26 FEBBRAIO – 5 MARZO MOBILITAZIONE IN SOLIDARIETÀ AGLI IMPUTATI/E DEL PROCESSO BRENNERO

Diffondiamo da Abbattere le frontiere:

Il 5 marzo (data da confermare) la Corte di Cassazione si pronuncerà sulle condanne per il secondo troncone del processo per il corteo del Brennero del marzo 2016.

L’abbiamo già scritto tante volte, ma vale la pena ricordarlo: in quegli anni si assisteva allo spostamento dalla rotta mediterranea a quella balcanica e nel 2016, per fermare i migranti che dall’Italia provavano a raggiungere il nord Europa, l’Austria aveva deciso di costruire un muro al passo del Brennero, uno dei più utilizzati.

Il luogo non era certo dei migliori per organizzare un corteo il cui obiettivo era bloccare le vie di comunicazione (“se non passano le persone, non passano nemmeno le merci”), ma in tanti e in tante siamo andate fino al confine, a urlare con slogan e sassi che non avremmo lasciato che il muro venisse costruito impunemente. Nei mesi precedenti e in quelli successivi sono state tante le azioni, più o meno incisive, con cui abbiamo ribadito da che parte stiamo: al fianco di chi sceglie di fuggire da guerre, devastazioni ambientali e povertà.

L’Austria ha poi rinunciato a costruire il muro, ma l’attraversamento delle frontiere è diventato di anno in anno più difficile e letale.

Oggi, con la guerra in Ucraina e il massacro in atto in Palestina, il nesso tra guerra e frontiere è più evidente che mai e purtroppo il significato di quella giornata di lotta è sempre più attuale.
La guerra parte da qui: dai laboratori, dalle industrie, dalle università della Fortezza Europa.
Oggi come allora ci sono cose che ci risultano inaccettabili e abbiamo l’esigenza quasi fisica di palesarlo: come era scritto nel testo di indizione del corteo “Provare ad abbattere le frontiere è anche un impegno a non accettare l’inaccettabile. Un esercizio di etica del linguaggio, una pratica di libertà, un incontro possibile tra compagni di rotta”.

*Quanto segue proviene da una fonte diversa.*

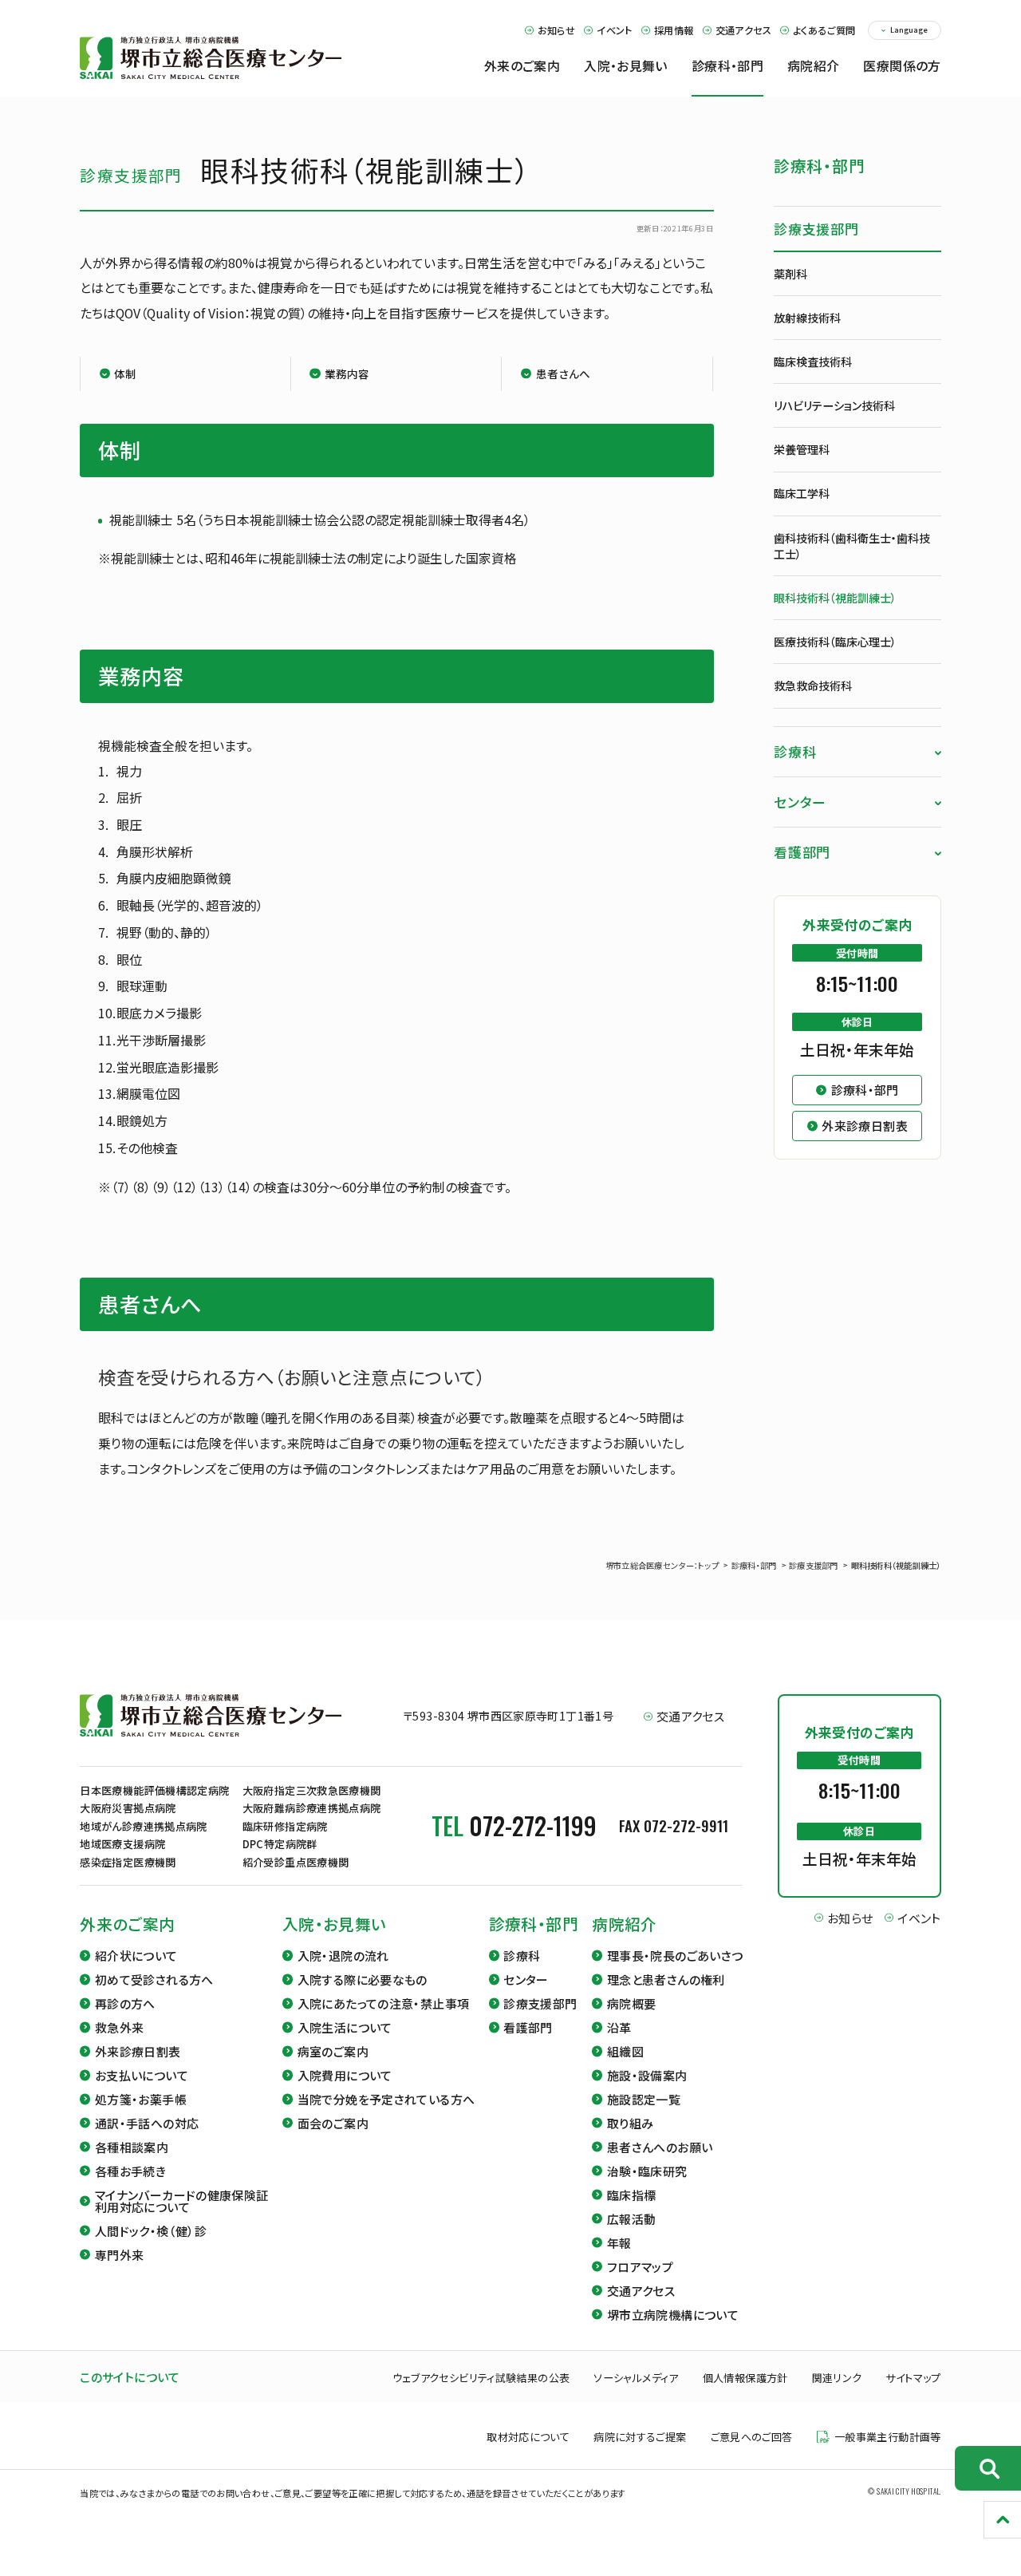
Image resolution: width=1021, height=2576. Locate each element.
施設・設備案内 (647, 2075)
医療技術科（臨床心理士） (835, 642)
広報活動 (631, 2219)
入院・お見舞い (334, 1924)
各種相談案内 (131, 2147)
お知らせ (556, 30)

I più di 130 anni di carcere con cui lo Stato vuole mettere a tacere questo slancio di solidarietà non sono un peso solo per coloro che potrebbero vedere le loro condanne confermate il marzo prossimo. Sono un’ipoteca sulla possibilità collettiva di lottare, non perché smetteremo di farlo, ma perché quando il prezzo da pagare si alza sono meno le persone disposte a rischiare e questo costituisce un pericolo per la libertà di tutti e tutte.

L’unico modo per non farci schiacciare è continuare a tenere la testa alta, a dire forte e chiaro quello che pensiamo e a comportarci di conseguenza.

Intrecciare legami di solidarietà con coloro con cui condividiamo le lotte e con coloro sui quali più pesano le conseguenze del capitalismo.

Sabotare i piani di chi è disposto a uccidere e sfruttare altri esseri umani e devastare il mondo in cui viviamo, spesso senza nemmeno sporcarsi le mani, solo per mantenere in vita un sistema mortifero.

Facciamo capire chiaramente che non ci faremo spaventare dalle loro condanne, che le ragioni di quella lotta sono ancora le nostre, che non riusciranno mai a metterci a tacere perché oggi lottare è un’esigenza imprescindibile.

Che vogliamo restare umani.

Sono tanti i modi per declinare la solidarietà a chi era al Brennero quel 7 maggio: la lotta contro le frontiere è lotta contro la guerra.

Dal 26 febbraio al 5 marzo facciamo capire che chi lotta non è mai solo/a!